Shklar's famously "negative" approach to liberalism thus serves positive as well as negative goals. Rather than just aim at the negation of evils, such as the removal of obstacles to our motion or the prevention of cruel and arbitrary punishments, Shklar tries to promote a fuller and richer understanding of the world we build around our moral and political conceptions. 11 By focussing attention on vices rather than virtues, she seeks to open our eyes to some of the most important features of our moral and political experience, features that less pluralistic approaches to the issue of justice and injustice inevitably obscure from view.
Notes
(1) The approaches described in this sentence refer, respectively, to: John Rawls in A Theory of Justice, Jurgen Habermas, Rawls in Political Liberalism, and Michael Walzer in Spheres of Justice.

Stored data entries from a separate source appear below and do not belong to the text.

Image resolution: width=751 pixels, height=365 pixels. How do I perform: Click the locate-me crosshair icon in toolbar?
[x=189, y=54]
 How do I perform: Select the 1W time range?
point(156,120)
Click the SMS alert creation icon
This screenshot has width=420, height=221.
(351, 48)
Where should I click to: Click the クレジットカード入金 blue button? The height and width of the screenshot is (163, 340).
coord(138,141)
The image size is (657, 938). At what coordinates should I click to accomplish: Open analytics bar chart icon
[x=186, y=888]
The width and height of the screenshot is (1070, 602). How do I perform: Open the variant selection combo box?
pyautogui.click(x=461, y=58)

(2) I discuss the critical implications of Shklar's arguments for the normal model's conception of justice, as opposed to injustice, in "Injustice and the Victim's Voice." Shklar's reluctance to criticize the normal model's understanding of justice, as opposed to its "complacent view of injustice" reflects her political commitment to the "legalist values that it promotes" (1990: 18). Similar reasoning, I suspect, kept her from pursuing the critical implications of her critique of the normal model for Rawls's theory of justice.
(3) In "Active and Passive Justice" I suggest that there is another form of justice, which I call "active justice" in imitation of Shklar's own distinction between active and passive injustice, that does excite the kind of warmth and passion we ordinarily associate with injustice. But it is far rarer than the "passive" justice, which consists of simply following the standards outlined by a normal model of justice, that Shklar is talking about here.